Partially inspired by the classic Brad Pitt/Ed Norton movie, Fight Club, the ultimate fighting subculture exploded with the click of computer buttons, and created overnight cult-icons out of down-and-out street brawlers, like Kimbo Slice. Social media and pay-per-view has helped ultimate fighting fuse ethnically diverse audiences with a thirst for blood, hand-to-hand combat and ultimate tests of manhood.

The increasing number of facilities like Tiger Shulmann’s, teaching MMA to the growing number of students seeking hand skills, is indicative of MMA’s rise to becoming the next big thing in American sports.

The school has 47 locations across five states and is named after Daniel “Tiger” Schulmann, an American Kyokushin Karate and mixed martial arts trainer.

By some accounts, it’s the next big blunder, but, overall, people are more concerned with tackling technique than the hyper-aggressive behavior mix martial arts may incite in our youth.   

These programs exploit the fear of parents and suck them in with Anti-bullying campaigns and self-defense classes. Every parent wants their kids to be able to two-piece The Gooch. I get it; getting bullied is a miserable experience.  
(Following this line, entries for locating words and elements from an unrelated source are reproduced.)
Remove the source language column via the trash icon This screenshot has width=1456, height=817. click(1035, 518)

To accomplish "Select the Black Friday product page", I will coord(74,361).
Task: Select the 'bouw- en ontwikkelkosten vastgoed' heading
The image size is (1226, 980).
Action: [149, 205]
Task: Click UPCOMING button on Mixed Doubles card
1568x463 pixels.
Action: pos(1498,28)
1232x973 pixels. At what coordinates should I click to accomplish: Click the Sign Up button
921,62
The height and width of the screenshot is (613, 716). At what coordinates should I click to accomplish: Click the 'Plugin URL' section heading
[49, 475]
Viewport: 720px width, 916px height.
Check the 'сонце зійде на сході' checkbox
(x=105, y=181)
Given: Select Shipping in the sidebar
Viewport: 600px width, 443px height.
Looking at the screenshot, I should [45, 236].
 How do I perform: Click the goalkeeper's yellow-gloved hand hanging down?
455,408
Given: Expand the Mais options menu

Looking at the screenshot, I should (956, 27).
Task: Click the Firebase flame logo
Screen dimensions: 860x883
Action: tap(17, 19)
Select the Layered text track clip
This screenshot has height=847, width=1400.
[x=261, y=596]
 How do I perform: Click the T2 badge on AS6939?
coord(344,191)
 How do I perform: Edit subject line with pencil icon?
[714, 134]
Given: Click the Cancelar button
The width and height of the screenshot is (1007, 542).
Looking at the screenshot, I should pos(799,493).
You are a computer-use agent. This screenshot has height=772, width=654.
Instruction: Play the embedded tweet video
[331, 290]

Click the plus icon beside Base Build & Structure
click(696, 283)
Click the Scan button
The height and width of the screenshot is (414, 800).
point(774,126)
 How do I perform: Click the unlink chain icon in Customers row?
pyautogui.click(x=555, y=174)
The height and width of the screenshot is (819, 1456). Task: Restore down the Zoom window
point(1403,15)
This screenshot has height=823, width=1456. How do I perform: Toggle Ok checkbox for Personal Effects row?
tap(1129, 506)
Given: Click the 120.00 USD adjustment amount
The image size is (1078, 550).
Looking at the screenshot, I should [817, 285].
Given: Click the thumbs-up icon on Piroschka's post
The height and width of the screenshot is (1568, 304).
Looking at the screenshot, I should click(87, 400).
At least football players use helmets, and smashing cats is just one aspect of the art form. What will be the fallout from a culture infested with kids who are bred to express themselves with violence? Are we trying to develop the leading technological minds of the future, or preparing for WWIII?

This all falls in line with a society that has pushed the envelope of extremes into the mainstream. We preach against violence in our schools and homes, yet ultimate fighting is all good and your kid can take a class on rearranging faces along with his soccer tots and lacrosse buddies package.

I’m not knocking it. It’s getting a little soft out here for my tastes, anyway. But if we are going to celebrate mixed martial arts as having socially redeeming value, then layoff dissing football. Lay off the NFL. There’s risk in every sport, and technology and education are our saviors in regards to progressive sports safety. So let’s keep our kids’ “Heads Up” as USA Football and the NFL would say, and away from gladiator training. At least set an age participation requirement on the sport. 

As mixed martial arts continues to soar on the youth level and we begin to see numerous concussions, fractures and possibly even deaths, maybe bored soccer moms, topic-starved radio hosts, and opportunistic politicians will fall back from their football attack. Hopefully, it won’t be too late to stop a generation of kids who grew up on smashing homies into wood tables at home and learning how to settle childhood disputes with Jiu-Jitsu and Muay Thai.